EXERCISE REQUIREMENTS -> Copy the records below word for word, taking everything from the line containing "click on View." down to the line containing "This screenshot has width=1366, height=720. In", both of those lines included.

━━━ RECORD SET ━━━

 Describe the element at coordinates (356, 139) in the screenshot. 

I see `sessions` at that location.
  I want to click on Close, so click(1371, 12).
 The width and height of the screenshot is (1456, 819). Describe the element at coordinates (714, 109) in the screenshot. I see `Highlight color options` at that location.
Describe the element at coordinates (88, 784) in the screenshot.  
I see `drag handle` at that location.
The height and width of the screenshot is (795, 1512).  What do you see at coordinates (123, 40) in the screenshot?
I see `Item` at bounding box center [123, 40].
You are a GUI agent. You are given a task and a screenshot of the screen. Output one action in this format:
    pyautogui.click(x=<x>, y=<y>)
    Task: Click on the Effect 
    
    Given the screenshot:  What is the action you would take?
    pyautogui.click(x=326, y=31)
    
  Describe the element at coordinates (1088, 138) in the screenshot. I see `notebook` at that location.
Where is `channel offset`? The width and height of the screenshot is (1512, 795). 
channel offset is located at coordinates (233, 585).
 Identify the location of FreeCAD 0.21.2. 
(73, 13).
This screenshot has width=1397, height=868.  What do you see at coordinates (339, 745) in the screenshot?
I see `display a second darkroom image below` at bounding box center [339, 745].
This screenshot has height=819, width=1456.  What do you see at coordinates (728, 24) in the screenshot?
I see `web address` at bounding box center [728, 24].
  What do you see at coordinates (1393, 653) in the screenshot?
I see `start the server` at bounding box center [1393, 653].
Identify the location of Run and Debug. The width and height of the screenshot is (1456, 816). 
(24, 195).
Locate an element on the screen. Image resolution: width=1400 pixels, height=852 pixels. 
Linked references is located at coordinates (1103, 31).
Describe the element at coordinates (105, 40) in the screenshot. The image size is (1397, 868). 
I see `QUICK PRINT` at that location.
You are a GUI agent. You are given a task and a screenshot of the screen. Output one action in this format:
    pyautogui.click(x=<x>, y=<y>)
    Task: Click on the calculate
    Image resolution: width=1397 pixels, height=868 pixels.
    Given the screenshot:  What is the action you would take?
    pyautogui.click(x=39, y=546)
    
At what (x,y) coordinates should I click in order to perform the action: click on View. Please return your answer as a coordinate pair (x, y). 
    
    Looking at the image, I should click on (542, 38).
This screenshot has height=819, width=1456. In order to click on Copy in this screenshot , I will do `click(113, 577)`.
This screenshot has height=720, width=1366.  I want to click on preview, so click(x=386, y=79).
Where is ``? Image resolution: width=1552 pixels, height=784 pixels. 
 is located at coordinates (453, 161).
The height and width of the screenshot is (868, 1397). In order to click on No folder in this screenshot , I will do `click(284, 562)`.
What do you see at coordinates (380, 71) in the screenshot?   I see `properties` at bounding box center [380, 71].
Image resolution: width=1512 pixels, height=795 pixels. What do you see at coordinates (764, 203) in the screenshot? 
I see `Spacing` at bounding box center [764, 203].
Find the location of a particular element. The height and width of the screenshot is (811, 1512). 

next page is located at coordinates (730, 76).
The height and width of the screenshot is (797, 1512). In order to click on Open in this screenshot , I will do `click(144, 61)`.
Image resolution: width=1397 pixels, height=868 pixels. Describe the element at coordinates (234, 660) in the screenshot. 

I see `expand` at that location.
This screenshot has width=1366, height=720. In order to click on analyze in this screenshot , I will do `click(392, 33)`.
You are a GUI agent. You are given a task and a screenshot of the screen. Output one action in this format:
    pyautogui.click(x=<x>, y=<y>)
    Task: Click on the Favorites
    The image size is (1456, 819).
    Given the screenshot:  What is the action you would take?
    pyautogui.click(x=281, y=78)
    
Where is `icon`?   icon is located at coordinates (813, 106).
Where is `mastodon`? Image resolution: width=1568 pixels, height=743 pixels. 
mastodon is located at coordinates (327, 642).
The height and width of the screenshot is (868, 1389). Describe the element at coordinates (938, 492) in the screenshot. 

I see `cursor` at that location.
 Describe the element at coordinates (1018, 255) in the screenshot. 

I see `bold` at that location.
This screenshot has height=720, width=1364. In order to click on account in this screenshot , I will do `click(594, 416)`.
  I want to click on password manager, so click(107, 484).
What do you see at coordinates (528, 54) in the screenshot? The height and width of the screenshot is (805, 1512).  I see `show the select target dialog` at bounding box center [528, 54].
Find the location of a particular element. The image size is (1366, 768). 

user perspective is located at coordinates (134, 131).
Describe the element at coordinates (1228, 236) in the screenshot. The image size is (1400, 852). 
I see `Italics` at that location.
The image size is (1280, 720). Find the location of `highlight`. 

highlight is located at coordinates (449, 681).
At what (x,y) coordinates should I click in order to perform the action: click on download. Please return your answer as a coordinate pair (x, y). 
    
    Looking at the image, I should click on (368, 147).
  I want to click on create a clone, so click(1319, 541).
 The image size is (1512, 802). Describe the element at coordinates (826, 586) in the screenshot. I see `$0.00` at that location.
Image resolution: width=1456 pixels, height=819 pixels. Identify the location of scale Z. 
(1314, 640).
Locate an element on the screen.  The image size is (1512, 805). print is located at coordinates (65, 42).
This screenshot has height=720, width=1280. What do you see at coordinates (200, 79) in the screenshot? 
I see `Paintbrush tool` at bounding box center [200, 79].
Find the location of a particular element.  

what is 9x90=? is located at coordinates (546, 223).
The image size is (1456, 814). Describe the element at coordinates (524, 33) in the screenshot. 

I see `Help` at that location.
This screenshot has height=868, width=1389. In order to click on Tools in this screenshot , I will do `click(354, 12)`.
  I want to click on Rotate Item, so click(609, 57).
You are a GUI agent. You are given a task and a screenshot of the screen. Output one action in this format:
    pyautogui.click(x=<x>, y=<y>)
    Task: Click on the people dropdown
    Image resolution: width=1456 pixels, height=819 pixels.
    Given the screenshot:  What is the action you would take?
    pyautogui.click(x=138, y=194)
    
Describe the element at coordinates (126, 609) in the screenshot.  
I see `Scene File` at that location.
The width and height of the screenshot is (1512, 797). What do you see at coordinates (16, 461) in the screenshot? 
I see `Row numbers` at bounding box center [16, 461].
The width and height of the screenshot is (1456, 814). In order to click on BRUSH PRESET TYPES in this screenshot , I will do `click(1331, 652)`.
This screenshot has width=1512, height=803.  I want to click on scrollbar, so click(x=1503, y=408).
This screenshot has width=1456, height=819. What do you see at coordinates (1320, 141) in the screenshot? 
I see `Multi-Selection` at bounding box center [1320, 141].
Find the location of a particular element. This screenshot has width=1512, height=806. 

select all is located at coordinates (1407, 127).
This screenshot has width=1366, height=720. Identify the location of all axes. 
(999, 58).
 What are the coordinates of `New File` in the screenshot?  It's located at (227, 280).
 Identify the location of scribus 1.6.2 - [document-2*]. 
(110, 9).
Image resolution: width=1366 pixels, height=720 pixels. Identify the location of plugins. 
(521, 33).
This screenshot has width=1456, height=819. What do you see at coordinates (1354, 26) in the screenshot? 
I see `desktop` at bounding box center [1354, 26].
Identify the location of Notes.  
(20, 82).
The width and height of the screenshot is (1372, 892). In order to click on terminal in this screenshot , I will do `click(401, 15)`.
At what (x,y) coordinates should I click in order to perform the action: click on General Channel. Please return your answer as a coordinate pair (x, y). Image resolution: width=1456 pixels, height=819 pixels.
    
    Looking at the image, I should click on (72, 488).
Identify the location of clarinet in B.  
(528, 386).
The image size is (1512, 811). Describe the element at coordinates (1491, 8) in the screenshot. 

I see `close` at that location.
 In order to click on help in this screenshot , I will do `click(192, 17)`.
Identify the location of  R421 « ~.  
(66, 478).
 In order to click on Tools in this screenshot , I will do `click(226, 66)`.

━━━

SOLUTION TO THIS TASK ->
At what (x,y) coordinates should I click in order to perform the action: click on View. Please return your answer as a coordinate pair (x, y). 
    
    Looking at the image, I should click on (542, 38).
This screenshot has height=819, width=1456. In order to click on Copy in this screenshot , I will do `click(113, 577)`.
This screenshot has height=720, width=1366.  I want to click on preview, so click(x=386, y=79).
Where is ``? Image resolution: width=1552 pixels, height=784 pixels. 
 is located at coordinates (453, 161).
The height and width of the screenshot is (868, 1397). In order to click on No folder in this screenshot , I will do `click(284, 562)`.
What do you see at coordinates (380, 71) in the screenshot?   I see `properties` at bounding box center [380, 71].
Image resolution: width=1512 pixels, height=795 pixels. What do you see at coordinates (764, 203) in the screenshot? 
I see `Spacing` at bounding box center [764, 203].
Find the location of a particular element. The height and width of the screenshot is (811, 1512). 

next page is located at coordinates (730, 76).
The height and width of the screenshot is (797, 1512). In order to click on Open in this screenshot , I will do `click(144, 61)`.
Image resolution: width=1397 pixels, height=868 pixels. Describe the element at coordinates (234, 660) in the screenshot. 

I see `expand` at that location.
This screenshot has width=1366, height=720. In order to click on analyze in this screenshot , I will do `click(392, 33)`.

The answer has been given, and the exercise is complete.